Fair enough. But I'm going to argue that worms are better than pets. At least environmentally speaking.

Conventional pets are in many ways an environmental disaster. The authors of the 2009 book Time to Eat the Dog: The Real Guide to Sustainable Living contended that a single, medium-sized dog has the environmental impact of two SUVs, and a cat the impact of a compact car — in either case, a bigger environmental footprint than the average person in some developing countries. Critics have noted that while those impact calculations were based largely on such pets' meat-intensive diets, the flesh in dog and cat food is mostly meat-industry byproduct, not whole cows raised expressly for the delectation of Mr. Snuffles.

Still, the food and other care products that are grown, processed, packaged and shipped for the country's estimated 70 million pet dogs and 70 million-some owned cats plainly have a sizable impact. Moreover, a study published in 2013, in the journal, Nature Communications, estimated that cats kill up to four billion wild birds and at least 6.3 billion other mammals a year. (Many of the killers are feral cats, which are the blowback of pet ownership.) Then there's poop: It's estimated that cat and dog waste totals million of tons in the U.S. each year — toxic stuff that threatens watersheds, and even the air, with bacterial contamination. Even in a best-case scenario, this waste clogs our landfills with dog feces and 2 million tons of clay cat litter each year. San Francisco once estimated that 4 percent of the city's residential waste was dog turds.

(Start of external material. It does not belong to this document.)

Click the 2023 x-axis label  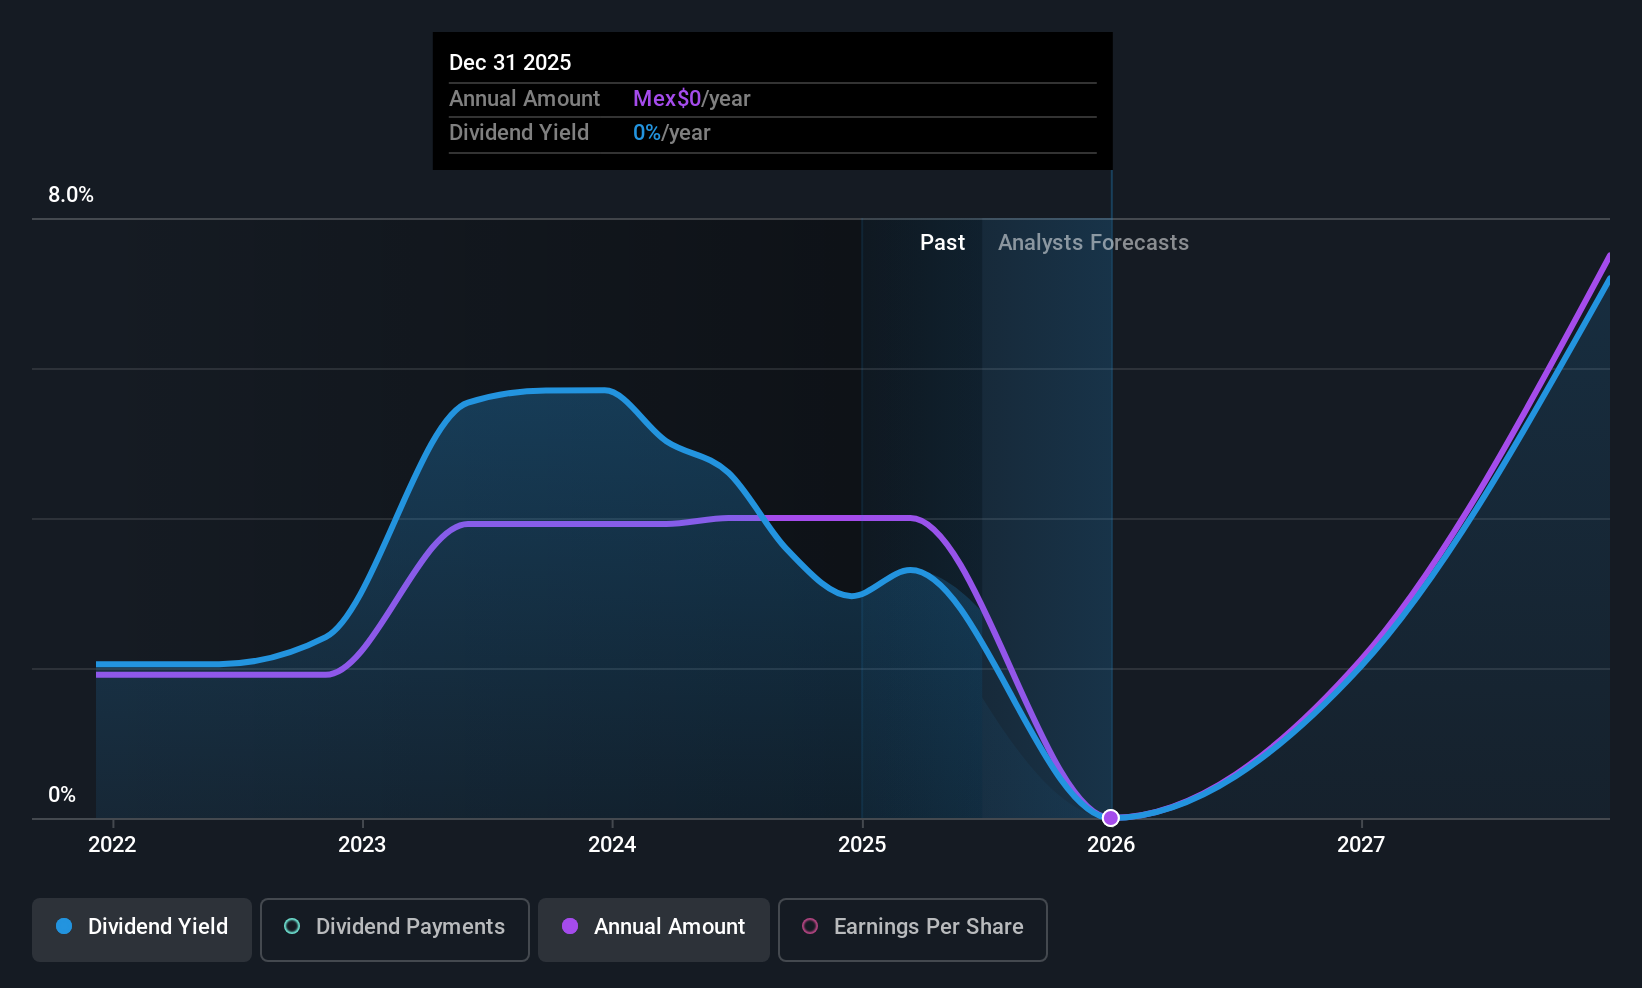362,844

Worms, by contrast, ask so little, and give so much in return. Nine years ago, I mail-ordered a batch of red wrigglers, or eisenia fetida. Ever since, that same vermiculture colony (several generations on) has been turning my household's tea leaves and banana peels into a couple pounds of high-quality fertilizer — or worm castings — each month.

Vermicomposting is quite easy. A good primer is Mary Appelhof's book Worms Eat My Garbage, but it's mostly about feeding the little guys regularly (plant matter only — no meat or dairy, please) and keeping them well covered in shredded paper. The only drawback is a tendency to draw fruit flies. I recommend a four-tray worm bin, which lets the worms migrate upward toward the freshest food and facilitates harvesting worm-free poop from the bottom tray.

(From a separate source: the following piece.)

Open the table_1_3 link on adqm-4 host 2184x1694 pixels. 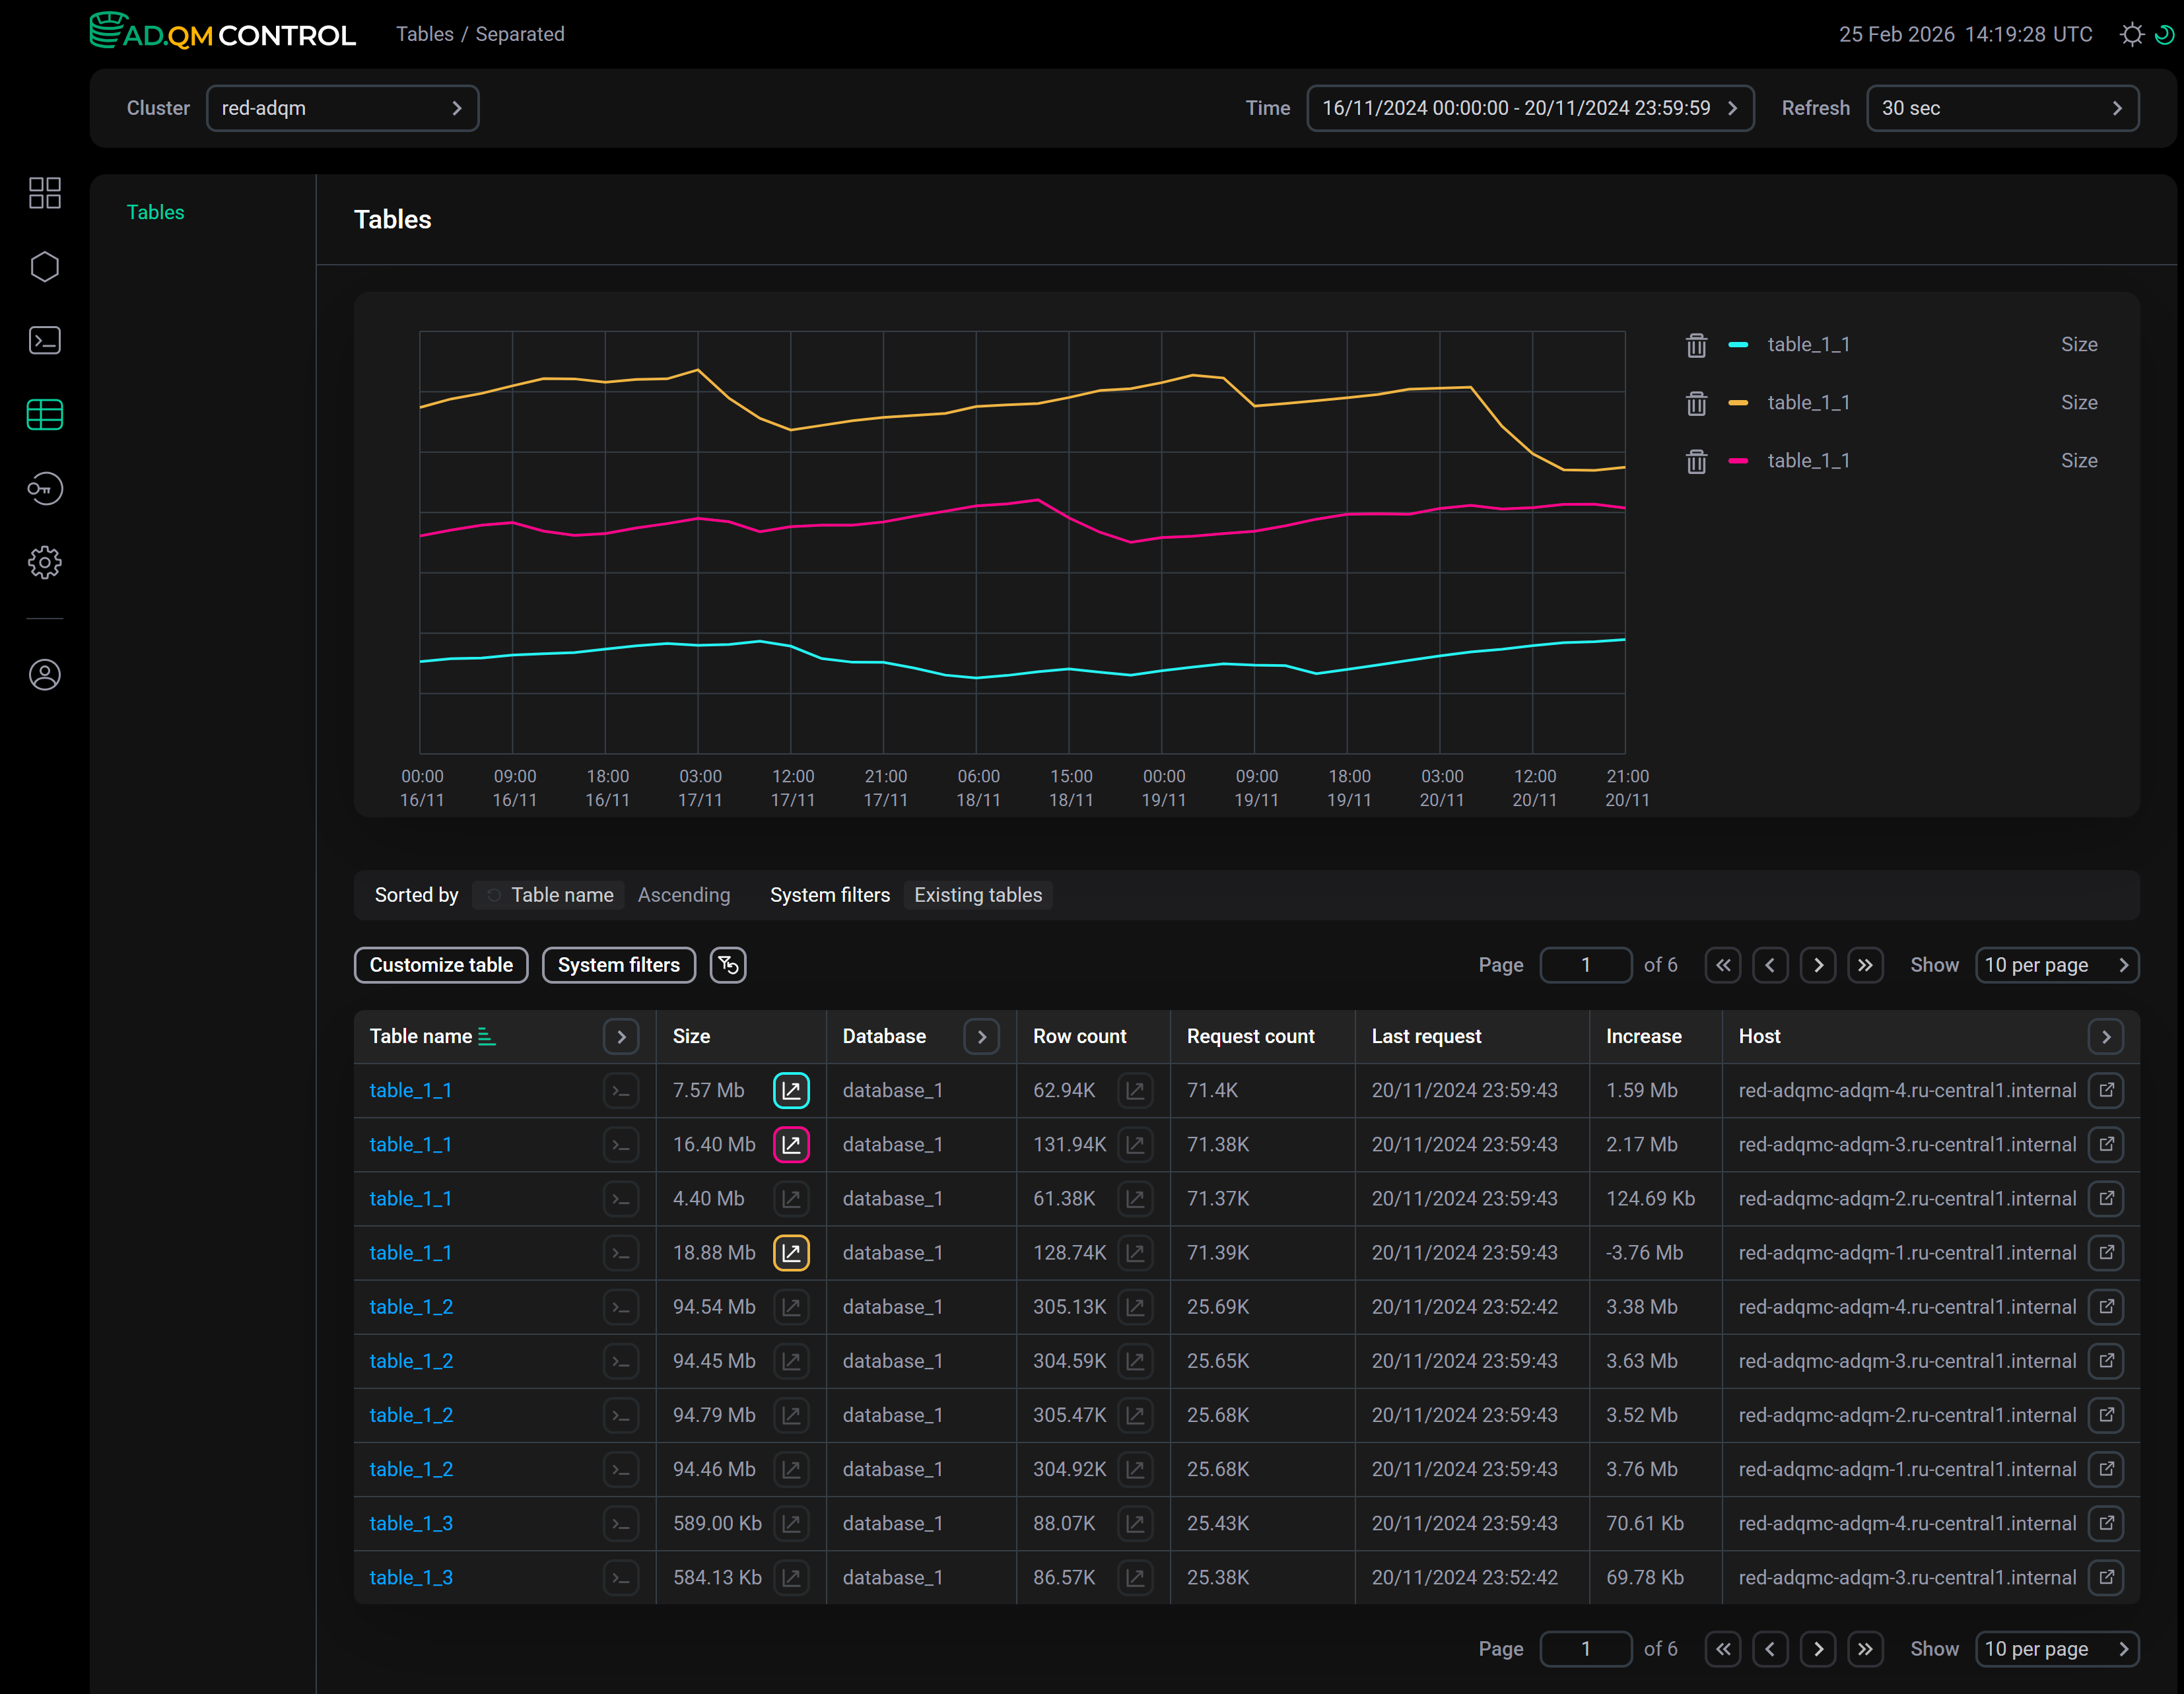411,1523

Some apartment dwellers keep small worm bins under the kitchen sink, but worm castings are such potent fertilizer that vermiculture is even done commercially. Locally, for instance, Hazelwood resident Matt Peters' company Full Circle Soils supplies castings to businesses including the East End Food Co-op and Construction Junction. (Two pounds go for $5.)

Meantime, even as Fido and Fluffy are shipping their poop off to landfills, my worms are keeping my household food scraps out of the waste stream. That's a good deed: According to the U.S. Environmental Protection Agency, Americans discard 35 million tons of food a year. That's more than one-fifth of what the nation trucks to landfills, where its decomposition is a significant source of the potent greenhouse-gas methane. And while regular composting is also a good way to deal with food waste, vermicomposting is a much quicker path to turning lemon rinds into fertilizer.

It's true, of course, that some of my worms are dying even as you read this. But as to my lack of emotional attachment to these invertebrates: Who really needs another reason to cry?